1. RAW have killed 70,000+ Pakistanis without a war
2. They have sucessfully opened another front from the west.
3. They have sucessfully managed groups in A-Tan including Govts and NDS.
They have sucessfully created anti-Pakism in 2 generations through books, mags, news and different type of literature.
4. They have sucessfully crippled Pakistan’s economy through terrorism.
5. Whenever they want, they sucessfully kill anyone in Pakistan including Chinese.
6. They sucessfully diverted entire Pakistan aggressive posture and doctrine to defense doctrine.
7. They sucessfully created anti Pak regimes and players around Pakistan.
8. They sucessfully developed trrrorism training hubs in A-Tan.
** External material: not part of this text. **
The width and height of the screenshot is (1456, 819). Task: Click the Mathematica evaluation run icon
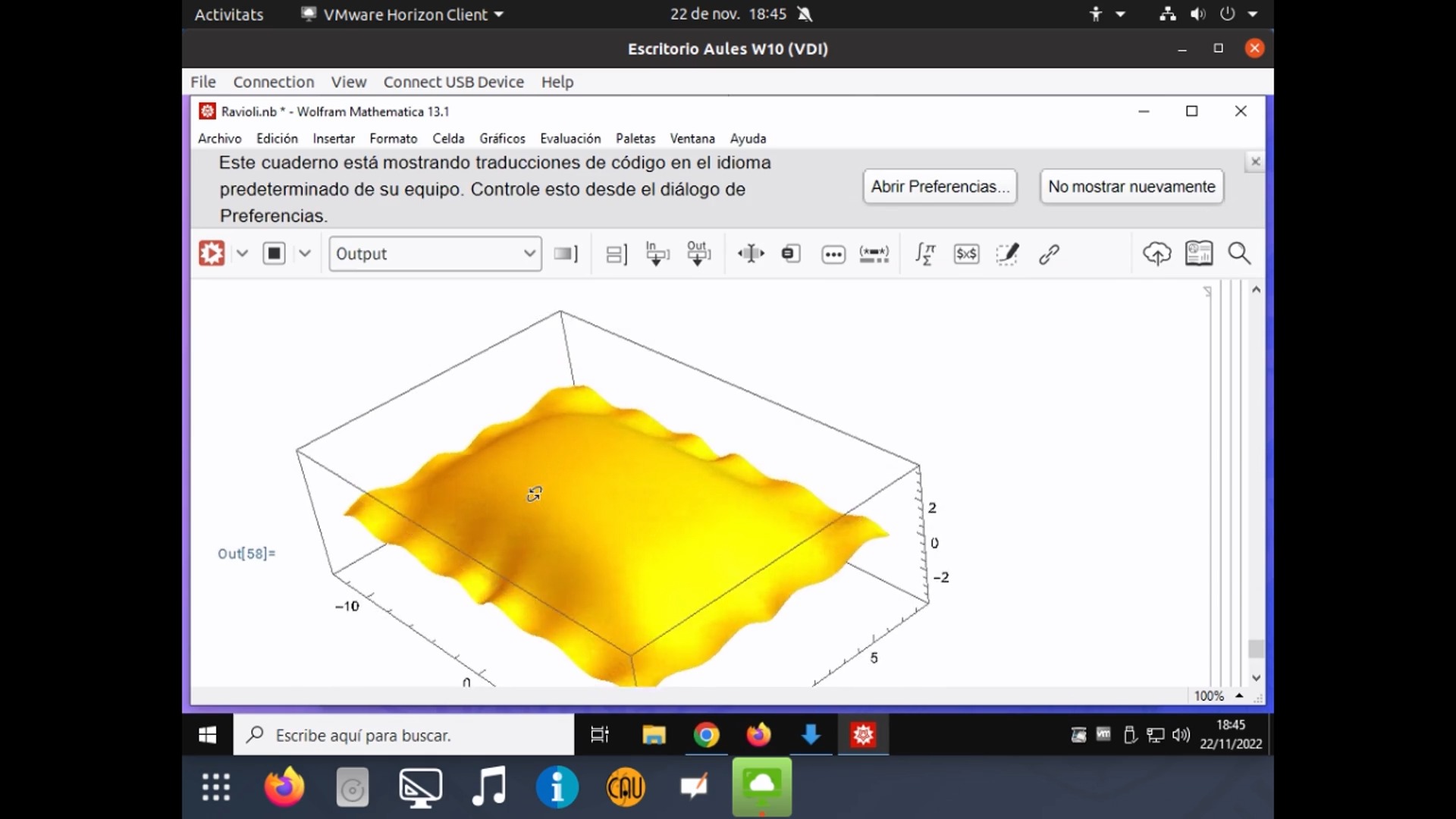click(x=211, y=253)
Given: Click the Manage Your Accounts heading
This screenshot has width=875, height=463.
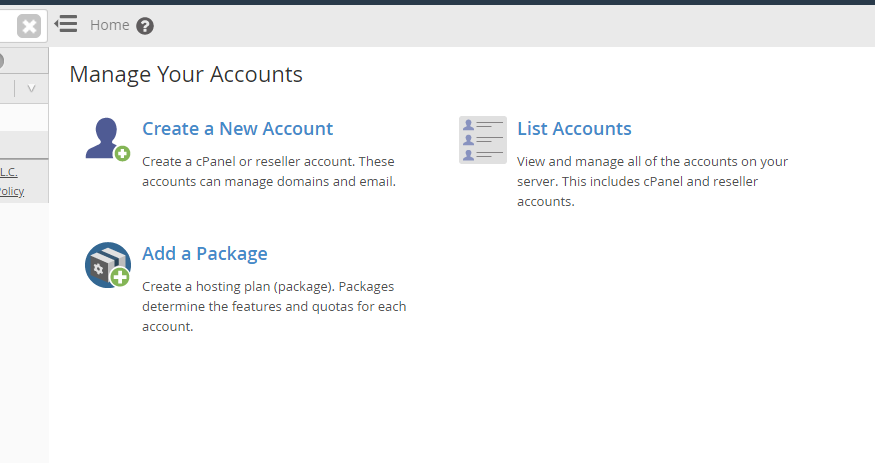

WTF ISI and Pak doing in past 20 years????

now after 2 decades, they are sidelined because of geopolitical change but they sucessfully achieved many things esp literally bankcrupt Pak…financially to economically… they have sucessfully bought politicianslike Nawaz Sharif, Altaf Hussain, Achakzai etc

so anyone explain how the **** we won against RAW and India????

Some sayingoh they’re loosing investments in A-Tan. Yes they’re loosing but they already done enough damage toPakistan from A-Z front..

Most of the things you have listed are doings of the powers that rule Pakistan. if you visit India you would realize the Indian government is not the smartest or the most efficient one around.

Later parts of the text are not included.